Twenty mandibular premolars with single curved canals and an apical foramen at the apex were selected. In all cases the curved portion was not longer than the apical half of the root. The curvature of each canal was determined from bucco-lingual and mesio-distal radiographs using the method suggested by Schneider (1971). Following access to the canal system, apical patency was confirmed by inserting a size 10 file through the apical foramen. The teeth were divided equally into two groups on the basis of their bucco-lingual internal diameters as determined from the radiographs. A size 10 file was inserted into the canal until the tip of the file was just visible at the apical foramen. The actual canal length was determined and the working length established by deducting 1 mm. The coronal aspect of each canal was flared using Gates Glidden drills (Dentsply Maillefer, Ballaigues, Switzerland); size 50 (No. 1) was used to a depth where resistance was met, and then sizes 70–110 (Nos 2–4), respectively, to 1, 2 and 3 mm shorter. In all canals the No. 1 Gates prepared approximately the coronal two-thirds of the canals. Each canal was irrigated with 2 mL of a freshly prepared 2% solution of sodium hypochlorite after each Gates Glidden drill.
Since the Lightspeed instruments have no handle, their shanks were embedded in acrylic resin within a piece of silicone rubber tube. Acrylic resin handles were created on removal of the rubber tubes after polymerization. This procedure was repeated for the K-files to ensure that the handles of both instruments would have the same size and shape. The apical half of the cutting head of Lightspeed instrument was removed using wet SiCpaper, resulting in an instrument that had its largest diameter at its tip.

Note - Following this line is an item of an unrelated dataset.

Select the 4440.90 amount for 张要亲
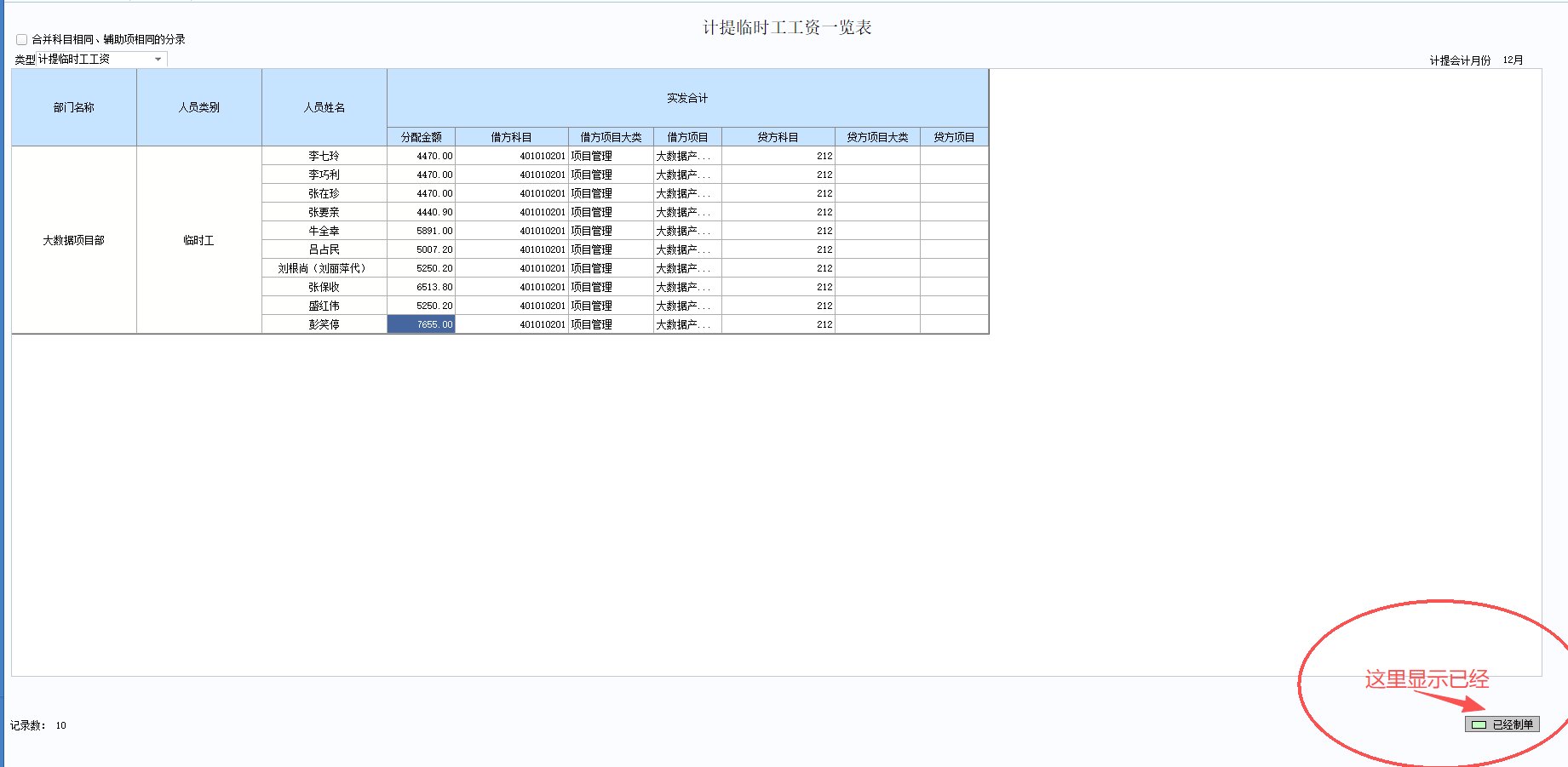1568x767 pixels. coord(422,212)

Without seeing the instrument or the tooth, one investigator inserted increasing sizes of instruments into the canals starting with size 10. When binding occurred, this was reported to a second investigator who recorded the length: at the working length or short of the working length. When short, the instrument was inserted to the working length by clockwise and counter clockwise rotation. The files were fixed at the working length in root canals with acrylic resin.
The apical 1 mm of each root was removed horizontally by grinding on wet SiC-paper to expose the canal and instrument at the WL level. Care was taken not to grind into the instrument and no instrument became dislodged. All teeth were then washed in a 0.5% NaOCl solution and distilled water successively for 15 min each. The root surface exposed by apical grinding was then stained with 2% methylene blue and observed under a Wild Photomakroskop M400 microscope with camera (Wild, Heerbrugg, Switzerland) at a 40 magnification. Colour slides of the exposed surfaces were taken and the slides were scanned as TIFF (Tagged Image File Format) images. Using a KS100 Imaging system 3.0 (Carl Zeiss Vision GmbH, Hallbergmoos, Germany) two measurements of canal diameter were made with accuracy of 0.01 mm at right angles for each root; the shorter dimension was recorded as the short canal diameter. The instruments had a circular, square or triangular shape at the working length. The length of the diagonal line of a square, the diameter of a circle or the length of one side of a triangle was measured using the same program and considered as the diameter of instrument. The discrepancy between the canal and instrument diameters in the two instrument groups was compared and analysed statistically using the Mann–Whitney U -test.